Making sure that we build clarity around vision in the broader context of a school or district and in the smaller learning communities within is so important. In many institutions there seems to be a clarity about vision in administration meetings, but that clarity rarely makes it down to classroom teachers, parents, or students.
If we aren’t clear on where we want our school, our students, and our faculty to go we run the risk of becoming disjointed, our message is blurred, and any path we take is bumpy.
It’s also all about the way we communicate. Over the years I have discovered it takes multiple methods of communication to make an idea stick and mitigate confusion. Every person, every teacher, every constituent group “hears” us differently. That means the discussion in a faculty meeting isn’t enough. We have to follow up in writing, maybe more than once. It means we might need a few one-on-one conversations, we might need examples, or model classrooms, or screencasts. It is a lot of time and work for an educational leader to build clarity but it vitally important.
The image that keeps coming to mind here is from Gremlins. Every time we obscure our vision, every time we aren’t clear, every time we don’t reiterate, every time we change a stance, it’s like throwing water on Gremlins. In the end there are consequences, offshoots of that confusion, little Gremlin visions that take hold and impact our growth and our school culture.
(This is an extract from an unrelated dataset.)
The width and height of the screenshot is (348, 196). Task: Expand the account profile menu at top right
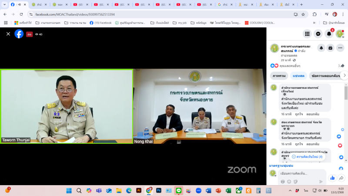340,34
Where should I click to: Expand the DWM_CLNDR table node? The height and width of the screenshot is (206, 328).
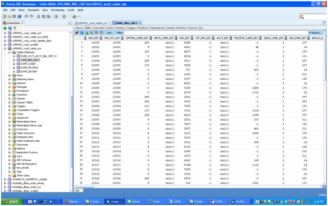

They are not as cute and cuddly as our original Gremlin, our vision seemed in our minds.
Ideally, every decision we make about professional development, student learning, and teacher growth should be made with the vision in mind, a shared vision built around true understanding.
So, what are we doing to keep from authoring confusion? Are we building opportunities to author clarity together ? How are we keeping the Gremlins out of our culture?